After perhaps the most damaging political week any presidential candidate has ever endured, Trump went to Detroit to deliver a hastily prepared economic speech intended to make peace with the Republican Party leadership.
As the terms of his surrender, Trump offered two key concessions: He adopted House Speaker Paul Ryan’s tax policy and the GOP’s gaffe-centered 2012 campaign strategy of misquoting or misrepresenting the Democratic candidate’s words.
These may seem like unrelated items, but they work in tandem. By advancing a supply-side tax reform that would allow him to bequeath his estate to his children tax-free, Trump has surrendered his claim to populism, and left himself vulnerable to criticism from Hillary Clinton, who proposes a more genuinely populist tax increase on rich people. To head off those attacks, Trump could have promised to tax the wealthy in other, comparable ways, or propose income support measures for the poor and working class. But those ideas offend GOP leaders like Ryan, so instead of seeking policy balance, he decided to lie about Hillary Clinton’s tax plan instead, and claim that she pledged to raise middle-class taxes.

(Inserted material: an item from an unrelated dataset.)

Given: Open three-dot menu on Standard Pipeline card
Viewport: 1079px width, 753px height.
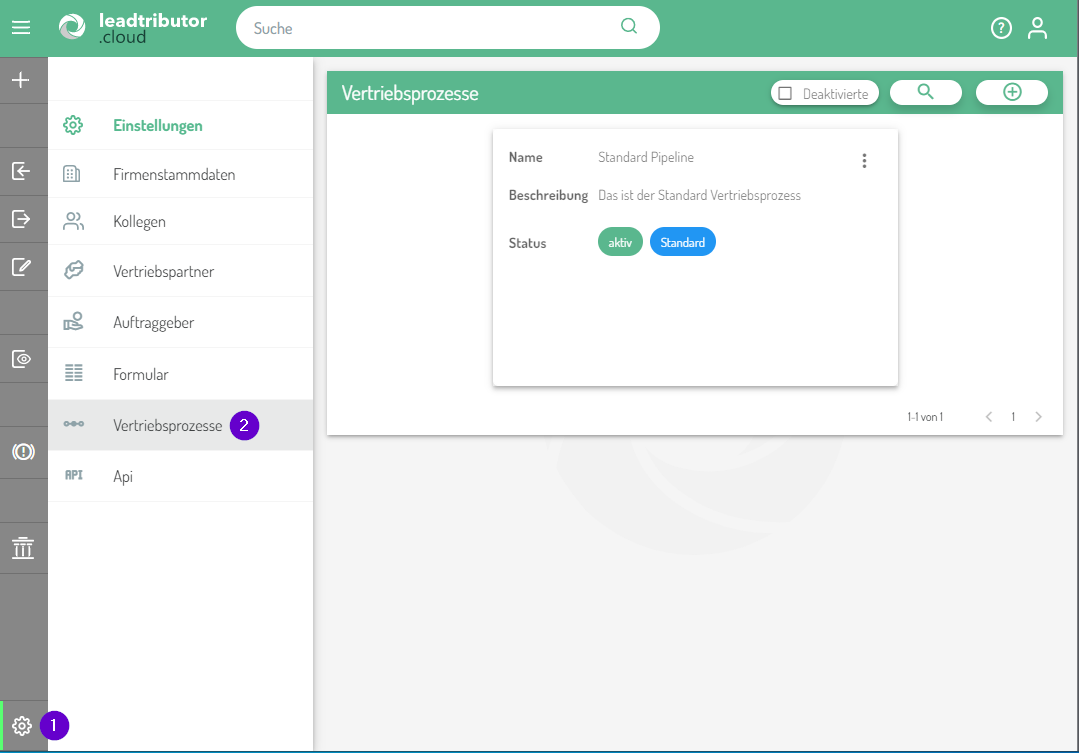Looking at the screenshot, I should [x=864, y=161].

This never happened, not even in a slip-of-the-tongue kind of way. Clinton specifically promises not to raise taxes on the middle class. But pretending otherwise is the only way Trump can neutralize the weaknesses his new tax policy creates. As a rhetorical gambit this closely resembles the way Republicans distorted and decontextualized President Obama’s words four years ago, to make him seem hostile to business owners, and blunt Democratic criticism of Mitt Romney’s regressive economic policies. It was a dishonest and ineffective strategy then, and it won’t work any better today. But it’s telling that reaching detente with GOP leaders required Trump to adopt the same tactics Republicans rode to defeat in 2012. Trump has savaged Romney and Ryan for losing that race. But faced with the threat of mass defections, Trump recognized the main thing holding the party together is Ryan’s willingness to tolerate racism and authoritarianism out of blind faith that Trump will sign the House GOP agenda into law. So Trump adopted much of that agenda.